Il y a plein de choses, dans un livre de philosophie, et même dans une phrase philosophique, et c’est toujours et seulement de sa mort qu’il s’agit. La multiplicité de la mort, vous voyez bien qu’elle correspond aux marques. Et à mon avis les grands concepts que la philosophie consiste à fabriquer sont autant de réflexions de la mort, qui portent la marque de leur auteur et qui, comme pensées, n’ont pas à différer de cette même marque (imagine-t-on que le cogito ou la monade, en tant que pensées (et non pas dans leur statut réflexif de concepts) diffèrent de la marque de Descartes ou de Leibniz ? Prenez tous les concepts de l’histoire de la philosophie, et à chaque fois vous pourrez voir qu’il s’agit d’une seule et unique chose, la mort, toujours la mort, et que leur déterminité vient de la manière dont elle est réfléchie, c’est-à-dire dont est vécue l’impossibilité même de vivre. Cette manière, on peut l’appeler problème. Par exemple, et à notre petit niveau, le concept de marque sur lequel je travaille depuis deux ans dit la mort, mais dans le cadre d’un problème très précis qui est de savoir comment il peut y avoir de la vérité (en dehors de ce problème, cette notion n’a pas de sens : elle ne désigne rien, même idéalement – raison pour laquelle il est absurde de croire que nous avons des morceaux de morts fichés en nous : en fait, c’est-à-dire indépendamment de tout questionnement sur la vérité, il y a seulement des traces de traumatismes). Donc cette question théorique donne un cadre qui va produire une réflexion, mais aussi une réfraction de la mort. Les différents moments du concept de marque sont les réfractions, et le concept lui-même est la réflexion, mais toujours déterminée par ce problème.

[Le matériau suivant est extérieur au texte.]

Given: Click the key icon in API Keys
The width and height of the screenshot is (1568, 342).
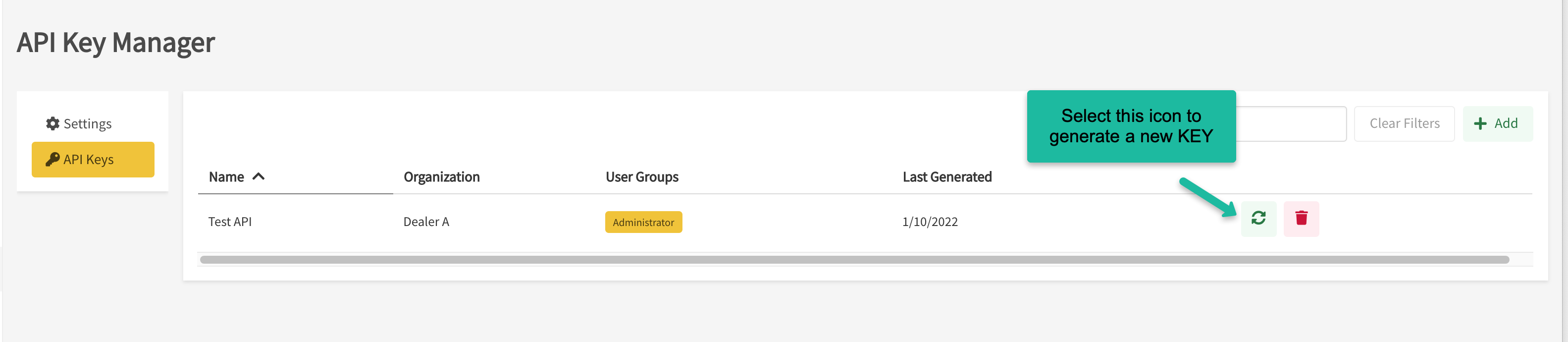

Or dans une aventure, par exemple de Tintin, est-ce qu’à chaque fois l’épreuve n’est pas une réflexion de la mort ? Une épreuve, c’est toujours quelque chose d’articulé. Eh bien cette articulation est une réfraction de la mort, pour conserver ce langage optique dont la notion de réflexion est ici l’origine. D’ailleurs on pourrait s’amuser à prendre un album de Tintin ou une page de Cervantès, choisir au hasard une épreuve (même grotesque), et montrer comment cette épreuve est de la mort pour celui qui s’y trouve engagé, une mort que le lecteur sera seul en mesure de réfléchir en un épisode des aventures qu’il est en train de lire – un épisode de la vie du héros que la lecture seule fait exister, et qui n’est, par rapport à celui qui est pris dans l’épreuve, le même que ” par ailleurs ” (au lieu de la lecture, par opposition au lieu de l’épreuve). Donc la narration va permettre qu’il y ait un ” par ailleurs ” du sujet marqué. Et vous comprenez pourquoi il est nécessaire de mettre l’accent non seulement sur les concepts mais sur les idées, en philosophie, pour que nous puissions y reconnaître quelque chose à raconter, c’est-à-dire un lieu ” par ailleurs “, celui de la réflexion, à l’encontre de quoi la pensée est seulement possible (car elle n’est rien d’autre que l’aveuglement de la réflexion – la mort n’étant évidemment pas quelque chose).

L’aventure n’a de sens que comme la tension entre une épreuve dont personne n’est finalement le sujet puisqu’il n’y a personne pour en avoir été le sujet, et une narration qui ne concerne pas les épreuves mais uniquement le fait qu’elles ont été traversées par un même sujet dès lors constitué. Dans tout ce qui définit l’aventure se trouve cette même tension de l’épreuve et de la narration qui fait consister le travail philosophique – chacune littéralement conditionnée par l’autre, puisque l’épreuve n’a de sens qu’à ce qu’elle soit déjà matière à narration et que la narration l’est toujours d’une épreuve. Pas de concepts sans idées, en philosophie, bien qu’une idée ne soit pas une sorte de concept. Tout concept dit la mort locale, toute idée dit son impossible compréhension dans la vie qui comprend tout. Dans le concept on est mort, dans l’idée on ne peut pas vivre. Ce qui n’est pas du tout la même chose, bien que cela soit inséparable comme l’épreuve où l’on est resté est inséparable de la narration, qui en prend acte dans une vie qui continue ” par ailleurs “. Ce ” prendre acte ” est l’idée, dès lors qu’il se fait dans l’horizon subjectif.